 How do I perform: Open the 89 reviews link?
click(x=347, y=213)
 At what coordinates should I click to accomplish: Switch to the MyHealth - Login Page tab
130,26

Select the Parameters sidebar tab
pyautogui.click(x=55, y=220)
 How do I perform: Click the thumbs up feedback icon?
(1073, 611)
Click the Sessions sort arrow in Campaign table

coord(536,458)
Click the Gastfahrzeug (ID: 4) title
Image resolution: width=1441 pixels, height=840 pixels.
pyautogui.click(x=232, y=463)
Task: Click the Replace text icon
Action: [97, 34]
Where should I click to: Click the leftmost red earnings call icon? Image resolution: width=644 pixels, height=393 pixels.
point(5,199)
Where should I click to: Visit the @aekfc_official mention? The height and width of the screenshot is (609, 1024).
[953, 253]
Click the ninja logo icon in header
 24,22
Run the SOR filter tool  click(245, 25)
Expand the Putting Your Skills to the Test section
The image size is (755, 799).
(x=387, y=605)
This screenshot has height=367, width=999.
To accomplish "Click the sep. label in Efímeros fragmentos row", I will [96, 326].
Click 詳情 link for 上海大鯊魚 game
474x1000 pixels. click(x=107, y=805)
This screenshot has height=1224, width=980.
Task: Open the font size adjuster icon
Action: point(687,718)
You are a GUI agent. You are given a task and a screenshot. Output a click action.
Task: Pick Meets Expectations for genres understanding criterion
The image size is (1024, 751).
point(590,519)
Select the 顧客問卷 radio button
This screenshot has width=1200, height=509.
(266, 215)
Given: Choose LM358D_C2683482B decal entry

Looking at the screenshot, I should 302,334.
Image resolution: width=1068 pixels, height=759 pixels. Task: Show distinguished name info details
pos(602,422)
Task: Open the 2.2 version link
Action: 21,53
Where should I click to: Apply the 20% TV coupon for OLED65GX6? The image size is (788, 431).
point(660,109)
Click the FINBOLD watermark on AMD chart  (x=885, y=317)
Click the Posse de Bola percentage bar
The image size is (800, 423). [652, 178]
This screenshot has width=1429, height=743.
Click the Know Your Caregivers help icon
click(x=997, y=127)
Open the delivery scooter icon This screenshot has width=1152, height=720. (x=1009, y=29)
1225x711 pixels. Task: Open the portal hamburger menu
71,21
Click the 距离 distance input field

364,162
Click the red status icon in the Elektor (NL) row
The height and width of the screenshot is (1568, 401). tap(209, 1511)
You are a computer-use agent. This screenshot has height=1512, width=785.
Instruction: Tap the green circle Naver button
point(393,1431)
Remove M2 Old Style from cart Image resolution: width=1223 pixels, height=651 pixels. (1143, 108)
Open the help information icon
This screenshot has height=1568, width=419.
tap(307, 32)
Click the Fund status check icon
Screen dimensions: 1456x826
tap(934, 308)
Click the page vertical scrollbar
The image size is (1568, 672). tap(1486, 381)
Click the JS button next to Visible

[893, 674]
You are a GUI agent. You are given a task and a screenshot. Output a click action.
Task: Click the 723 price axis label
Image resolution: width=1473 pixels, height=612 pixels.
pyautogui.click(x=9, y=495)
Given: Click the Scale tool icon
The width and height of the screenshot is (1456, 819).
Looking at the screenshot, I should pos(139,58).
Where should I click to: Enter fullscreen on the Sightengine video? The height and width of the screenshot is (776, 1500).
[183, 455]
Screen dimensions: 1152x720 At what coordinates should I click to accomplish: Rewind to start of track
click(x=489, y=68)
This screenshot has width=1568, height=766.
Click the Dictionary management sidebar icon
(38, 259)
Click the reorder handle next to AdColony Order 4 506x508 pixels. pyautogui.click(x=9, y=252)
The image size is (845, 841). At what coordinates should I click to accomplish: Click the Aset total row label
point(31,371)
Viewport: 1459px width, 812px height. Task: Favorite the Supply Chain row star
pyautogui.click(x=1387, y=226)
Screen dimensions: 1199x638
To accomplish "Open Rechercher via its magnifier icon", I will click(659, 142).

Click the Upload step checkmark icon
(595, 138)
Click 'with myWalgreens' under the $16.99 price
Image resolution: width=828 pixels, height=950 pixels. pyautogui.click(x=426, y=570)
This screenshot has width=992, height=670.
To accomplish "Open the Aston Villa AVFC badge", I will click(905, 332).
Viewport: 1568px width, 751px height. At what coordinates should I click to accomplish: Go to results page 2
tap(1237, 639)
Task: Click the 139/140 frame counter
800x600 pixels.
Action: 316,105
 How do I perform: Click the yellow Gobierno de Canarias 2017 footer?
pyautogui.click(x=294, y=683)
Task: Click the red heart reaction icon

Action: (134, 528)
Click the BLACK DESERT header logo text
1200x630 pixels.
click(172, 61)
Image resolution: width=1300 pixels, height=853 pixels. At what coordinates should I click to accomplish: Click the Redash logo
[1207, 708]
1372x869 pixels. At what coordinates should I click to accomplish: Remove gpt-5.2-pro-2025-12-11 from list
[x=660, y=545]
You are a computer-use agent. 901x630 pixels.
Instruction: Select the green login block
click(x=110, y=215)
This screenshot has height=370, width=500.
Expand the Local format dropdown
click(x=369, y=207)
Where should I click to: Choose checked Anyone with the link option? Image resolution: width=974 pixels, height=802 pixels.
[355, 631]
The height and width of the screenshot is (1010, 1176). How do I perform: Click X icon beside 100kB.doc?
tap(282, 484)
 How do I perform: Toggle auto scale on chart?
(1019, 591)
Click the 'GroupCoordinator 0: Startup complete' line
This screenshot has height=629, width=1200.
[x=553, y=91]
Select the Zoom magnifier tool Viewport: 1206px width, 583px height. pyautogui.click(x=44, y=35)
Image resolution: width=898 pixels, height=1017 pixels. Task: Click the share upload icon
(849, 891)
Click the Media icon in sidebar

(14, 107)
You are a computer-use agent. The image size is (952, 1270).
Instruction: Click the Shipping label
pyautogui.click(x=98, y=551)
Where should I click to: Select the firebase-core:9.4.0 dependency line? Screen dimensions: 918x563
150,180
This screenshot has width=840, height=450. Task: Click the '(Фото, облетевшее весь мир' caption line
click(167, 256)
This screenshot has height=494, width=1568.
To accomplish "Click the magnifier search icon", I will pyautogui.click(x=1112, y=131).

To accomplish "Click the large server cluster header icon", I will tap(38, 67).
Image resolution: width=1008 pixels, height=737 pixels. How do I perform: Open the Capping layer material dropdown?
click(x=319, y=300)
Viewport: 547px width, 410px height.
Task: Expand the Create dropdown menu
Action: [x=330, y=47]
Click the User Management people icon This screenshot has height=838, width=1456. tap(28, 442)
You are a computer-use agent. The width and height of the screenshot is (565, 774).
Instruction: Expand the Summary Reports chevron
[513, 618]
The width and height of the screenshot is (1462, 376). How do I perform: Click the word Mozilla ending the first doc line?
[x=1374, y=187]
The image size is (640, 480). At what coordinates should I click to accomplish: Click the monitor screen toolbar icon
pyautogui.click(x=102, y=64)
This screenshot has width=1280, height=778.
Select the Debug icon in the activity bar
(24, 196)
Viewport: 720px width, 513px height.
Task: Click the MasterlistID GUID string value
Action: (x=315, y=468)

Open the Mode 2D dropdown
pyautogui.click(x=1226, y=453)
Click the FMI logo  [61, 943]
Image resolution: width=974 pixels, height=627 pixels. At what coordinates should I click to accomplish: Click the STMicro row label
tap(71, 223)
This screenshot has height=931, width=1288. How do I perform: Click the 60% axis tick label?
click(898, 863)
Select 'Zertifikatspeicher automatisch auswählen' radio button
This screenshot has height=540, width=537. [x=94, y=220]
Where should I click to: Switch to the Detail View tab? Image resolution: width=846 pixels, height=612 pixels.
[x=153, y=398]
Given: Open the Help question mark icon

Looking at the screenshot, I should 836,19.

- - -

Write every entry out again. Leave each one exactly as it is.

### TASK SOLUTION
 How do I perform: Open the 89 reviews link?
click(x=347, y=213)
 At what coordinates should I click to accomplish: Switch to the MyHealth - Login Page tab
130,26

Select the Parameters sidebar tab
pyautogui.click(x=55, y=220)
 How do I perform: Click the thumbs up feedback icon?
(1073, 611)
Click the Sessions sort arrow in Campaign table

coord(536,458)
Click the Gastfahrzeug (ID: 4) title
Image resolution: width=1441 pixels, height=840 pixels.
pyautogui.click(x=232, y=463)
Task: Click the Replace text icon
Action: [97, 34]
Where should I click to: Click the leftmost red earnings call icon? Image resolution: width=644 pixels, height=393 pixels.
point(5,199)
Where should I click to: Visit the @aekfc_official mention? The height and width of the screenshot is (609, 1024).
[953, 253]
Click the ninja logo icon in header
 24,22
Run the SOR filter tool  click(245, 25)
Expand the Putting Your Skills to the Test section
The image size is (755, 799).
(x=387, y=605)
This screenshot has height=367, width=999.
To accomplish "Click the sep. label in Efímeros fragmentos row", I will [96, 326].
Click 詳情 link for 上海大鯊魚 game
474x1000 pixels. click(x=107, y=805)
This screenshot has height=1224, width=980.
Task: Open the font size adjuster icon
Action: point(687,718)
You are a GUI agent. You are given a task and a screenshot. Output a click action.
Task: Pick Meets Expectations for genres understanding criterion
The image size is (1024, 751).
point(590,519)
Select the 顧客問卷 radio button
This screenshot has width=1200, height=509.
(266, 215)
Given: Choose LM358D_C2683482B decal entry

Looking at the screenshot, I should 302,334.
Image resolution: width=1068 pixels, height=759 pixels. Task: Show distinguished name info details
pos(602,422)
Task: Open the 2.2 version link
Action: 21,53
Where should I click to: Apply the 20% TV coupon for OLED65GX6? The image size is (788, 431).
point(660,109)
Click the FINBOLD watermark on AMD chart  (x=885, y=317)
Click the Posse de Bola percentage bar
The image size is (800, 423). [652, 178]
This screenshot has width=1429, height=743.
Click the Know Your Caregivers help icon
click(x=997, y=127)
Open the delivery scooter icon This screenshot has width=1152, height=720. (x=1009, y=29)
1225x711 pixels. Task: Open the portal hamburger menu
71,21
Click the 距离 distance input field

364,162
Click the red status icon in the Elektor (NL) row
The height and width of the screenshot is (1568, 401). tap(209, 1511)
You are a computer-use agent. This screenshot has height=1512, width=785.
Instruction: Tap the green circle Naver button
point(393,1431)
Remove M2 Old Style from cart Image resolution: width=1223 pixels, height=651 pixels. (1143, 108)
Open the help information icon
This screenshot has height=1568, width=419.
tap(307, 32)
Click the Fund status check icon
Screen dimensions: 1456x826
tap(934, 308)
Click the page vertical scrollbar
The image size is (1568, 672). tap(1486, 381)
Click the JS button next to Visible

[893, 674]
You are a GUI agent. You are given a task and a screenshot. Output a click action.
Task: Click the 723 price axis label
Image resolution: width=1473 pixels, height=612 pixels.
pyautogui.click(x=9, y=495)
Given: Click the Scale tool icon
The width and height of the screenshot is (1456, 819).
Looking at the screenshot, I should pos(139,58).
Where should I click to: Enter fullscreen on the Sightengine video? The height and width of the screenshot is (776, 1500).
[183, 455]
Screen dimensions: 1152x720 At what coordinates should I click to accomplish: Rewind to start of track
click(x=489, y=68)
This screenshot has width=1568, height=766.
Click the Dictionary management sidebar icon
(38, 259)
Click the reorder handle next to AdColony Order 4 506x508 pixels. pyautogui.click(x=9, y=252)
The image size is (845, 841). At what coordinates should I click to accomplish: Click the Aset total row label
point(31,371)
Viewport: 1459px width, 812px height. Task: Favorite the Supply Chain row star
pyautogui.click(x=1387, y=226)
Screen dimensions: 1199x638
To accomplish "Open Rechercher via its magnifier icon", I will click(659, 142).

Click the Upload step checkmark icon
(595, 138)
Click 'with myWalgreens' under the $16.99 price
Image resolution: width=828 pixels, height=950 pixels. pyautogui.click(x=426, y=570)
This screenshot has width=992, height=670.
To accomplish "Open the Aston Villa AVFC badge", I will click(905, 332).
Viewport: 1568px width, 751px height. At what coordinates should I click to accomplish: Go to results page 2
tap(1237, 639)
Task: Click the 139/140 frame counter
800x600 pixels.
Action: 316,105
 How do I perform: Click the yellow Gobierno de Canarias 2017 footer?
pyautogui.click(x=294, y=683)
Task: Click the red heart reaction icon

Action: (134, 528)
Click the BLACK DESERT header logo text
1200x630 pixels.
click(172, 61)
Image resolution: width=1300 pixels, height=853 pixels. At what coordinates should I click to accomplish: Click the Redash logo
[1207, 708]
1372x869 pixels. At what coordinates should I click to accomplish: Remove gpt-5.2-pro-2025-12-11 from list
[x=660, y=545]
You are a computer-use agent. 901x630 pixels.
Instruction: Select the green login block
click(x=110, y=215)
This screenshot has height=370, width=500.
Expand the Local format dropdown
click(x=369, y=207)
Where should I click to: Choose checked Anyone with the link option? Image resolution: width=974 pixels, height=802 pixels.
[355, 631]
The height and width of the screenshot is (1010, 1176). How do I perform: Click X icon beside 100kB.doc?
tap(282, 484)
 How do I perform: Toggle auto scale on chart?
(1019, 591)
Click the 'GroupCoordinator 0: Startup complete' line
This screenshot has height=629, width=1200.
[x=553, y=91]
Select the Zoom magnifier tool Viewport: 1206px width, 583px height. pyautogui.click(x=44, y=35)
Image resolution: width=898 pixels, height=1017 pixels. Task: Click the share upload icon
(849, 891)
Click the Media icon in sidebar

(14, 107)
You are a computer-use agent. The image size is (952, 1270).
Instruction: Click the Shipping label
pyautogui.click(x=98, y=551)
Where should I click to: Select the firebase-core:9.4.0 dependency line? Screen dimensions: 918x563
150,180
This screenshot has width=840, height=450. Task: Click the '(Фото, облетевшее весь мир' caption line
click(167, 256)
This screenshot has height=494, width=1568.
To accomplish "Click the magnifier search icon", I will pyautogui.click(x=1112, y=131).

To accomplish "Click the large server cluster header icon", I will tap(38, 67).
Image resolution: width=1008 pixels, height=737 pixels. How do I perform: Open the Capping layer material dropdown?
click(x=319, y=300)
Viewport: 547px width, 410px height.
Task: Expand the Create dropdown menu
Action: [x=330, y=47]
Click the User Management people icon This screenshot has height=838, width=1456. tap(28, 442)
You are a computer-use agent. The width and height of the screenshot is (565, 774).
Instruction: Expand the Summary Reports chevron
[513, 618]
The width and height of the screenshot is (1462, 376). How do I perform: Click the word Mozilla ending the first doc line?
[x=1374, y=187]
The image size is (640, 480). At what coordinates should I click to accomplish: Click the monitor screen toolbar icon
pyautogui.click(x=102, y=64)
This screenshot has width=1280, height=778.
Select the Debug icon in the activity bar
(24, 196)
Viewport: 720px width, 513px height.
Task: Click the MasterlistID GUID string value
Action: (x=315, y=468)

Open the Mode 2D dropdown
pyautogui.click(x=1226, y=453)
Click the FMI logo  [61, 943]
Image resolution: width=974 pixels, height=627 pixels. At what coordinates should I click to accomplish: Click the STMicro row label
tap(71, 223)
This screenshot has height=931, width=1288. How do I perform: Click the 60% axis tick label?
click(898, 863)
Select 'Zertifikatspeicher automatisch auswählen' radio button
This screenshot has height=540, width=537. [x=94, y=220]
Where should I click to: Switch to the Detail View tab? Image resolution: width=846 pixels, height=612 pixels.
[x=153, y=398]
Given: Open the Help question mark icon

Looking at the screenshot, I should 836,19.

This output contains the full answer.